QUESTION: Can you actually clarify the numbers that you are talking about--give them in dollar numbers, when money is going to be available? That would be very helpful.

Also, is Brazil offering any kind of collateral?

MR. BOORMAN: The answer to the second question is that the collateral a member offers to the Fund is the program, which it agrees with the Fund, and the economic policies to which is commits itself. That's where the Fund takes its security, in the performance of the country.

Let me reiterate. With the approval of the arrangement by the Fund Board, the member has immediately the right to request the purchase or to draw against the resources that have been committed. The amount that will be available to Brazil at that point will be 175 percent of its quota, which is just slightly over $5 billion.

The same amount of money will become available from the Fund in a second tranche, and as Mr. Fischer has indicated, that tranche will float in the sense that it typically would be available, let's say at the end of February or the middle of March, under the normal structure of our arrangements. But what we have tried to do is to be a bit innovative in this particular operation. If the Brazilian authorities have a need for resources, and if they request an earlier review by the Board of the way in which the program is unfolding and the way in which their policies are being implemented, it could have access to that second tranche much earlier, as early as about the turn of the year.

Along with those two tranches, or certainly, along with the first tranche, there will be the money from the bilateral creditors that is coming through the BIS, and that would be proportionate to the amount that is drawn from the IMF. So if the Brazilians drew the full roughly $5 billion from the Fund for the first drawing, they could draw an additional amount from the BIS that would take the total up to over $9 billion from both the Fund and the bilateral creditors operating through the BIS. There could be up to the same amount of money available in the second tranche.

QUESTION: Also, Mr. Fischer, you said that the amount of the total package was significantly larger than you thought was needed. Why?

MR. FISCHER: Because you want to provide reassurance to the markets that you're not sort of slicing it very, very thin. You want the markets to know there is a sufficient amount available comfortably.

Just to nail down the numbers, the amount available from the Fund is $5.3 billion--it varies a bit as the exchange rate of the dollar varies; that's why we give you numbers in SDRs; from day to day, the precise dollar value changes--and together with the BIS numbers, we're talking about a number in the area of $10 billion for each of the first two tranches. The reason we aren't giving you exact BIS numbers, or at least bilateral numbers, is that the bilaterals will be making their own announcements shortly, and we'll leave them to give the full details of what they are doing.

QUESTION: Today?

MR. FISCHER: I believe so, yes.

QUESTION: I was wondering, can you tell us when the Board will actually consider the program and how soon that first tranche could be available?

MR. FISCHER: It will probably be very early in December, and the tranche is available immediately after the Board meeting.

QUESTION: A couple of quick questions.
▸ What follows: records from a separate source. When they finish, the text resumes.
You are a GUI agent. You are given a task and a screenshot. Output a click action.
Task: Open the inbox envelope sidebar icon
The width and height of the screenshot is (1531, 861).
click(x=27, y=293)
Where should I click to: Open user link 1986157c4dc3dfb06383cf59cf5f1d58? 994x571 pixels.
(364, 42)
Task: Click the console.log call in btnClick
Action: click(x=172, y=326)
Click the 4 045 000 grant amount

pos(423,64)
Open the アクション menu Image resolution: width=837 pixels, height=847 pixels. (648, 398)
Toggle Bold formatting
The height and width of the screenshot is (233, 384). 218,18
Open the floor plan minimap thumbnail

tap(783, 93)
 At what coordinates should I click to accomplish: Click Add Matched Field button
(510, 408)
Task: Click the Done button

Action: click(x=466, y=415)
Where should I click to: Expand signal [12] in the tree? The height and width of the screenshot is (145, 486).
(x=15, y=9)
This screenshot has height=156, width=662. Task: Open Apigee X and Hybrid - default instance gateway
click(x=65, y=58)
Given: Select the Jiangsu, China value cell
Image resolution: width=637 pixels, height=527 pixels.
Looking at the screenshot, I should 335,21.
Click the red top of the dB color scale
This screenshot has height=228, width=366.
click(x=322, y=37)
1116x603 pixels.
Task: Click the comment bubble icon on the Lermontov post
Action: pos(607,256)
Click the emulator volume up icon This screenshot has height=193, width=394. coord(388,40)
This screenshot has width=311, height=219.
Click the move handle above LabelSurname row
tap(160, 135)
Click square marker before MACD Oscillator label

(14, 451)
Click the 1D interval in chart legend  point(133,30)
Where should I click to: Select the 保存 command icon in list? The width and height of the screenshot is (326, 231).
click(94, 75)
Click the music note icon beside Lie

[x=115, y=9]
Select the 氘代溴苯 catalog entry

One, is there any ranking for the money? Does the IMF money, the multilateral money, come before the bilateral money?

Secondly, is the bilateral money through direct loans, or as guarantees for loans through the BIS? And why wasn't the private sector included in this original package? Why are they waiting to act?

MR. FISCHER: On the ranking of the money, I don't think there is a formal ranking, but I stand subject to correction by Jack Boorman.

MR. FISCHER: On the guarantees, the bilateral participants will reveal all the details of what they are doing, and it is quite a complicated transaction. Fundamentally, the money will be lent by the BIS with guarantees from the bilaterals, but not all the bilaterals are going to be in in the same way, which is why we will cut that particular thing off right there. Fundamentally, but not 100 percent fundamentally, it is money lent by the BIS with guarantees from the bilateral creditors.

As to why to not involve the private sector formally at this stage of the proceedings, the approach to the private sector in each case in the emerging international architecture is going to have to differ depending on the circumstances. This is a case where the private sector creditors have by and large, since early October, been maintaining their exposures reasonably well, and it's not a case where it was thought necessary as part of the initial phase to do something very formal.

The Brazilians want, and it is part of the design of this program and its precautionary nature, to maintain voluntary market relations with their creditors, and the design of the program with the amount of financing is intended to help them achieve that, and that's part of the reason why the approach to the creditors will be a voluntary one, seeking their participation on a voluntary basis.

QUESTION: Mr. Fischer, part of the program itself, I would like to know--you mentioned the scenarios that you analyzed--what is the basic scenario now, after the program has been completed for the Brazilian economy, for the Latin American economy? For example, in the program, the Brazilian authorities talked about a reduction in GDP of one percent. So I would like to know what you think are going to be the consequences--how soon, for example, the interest rates can come down, and how this program will affect the Brazilian economy and the Latin American perspective for the next year.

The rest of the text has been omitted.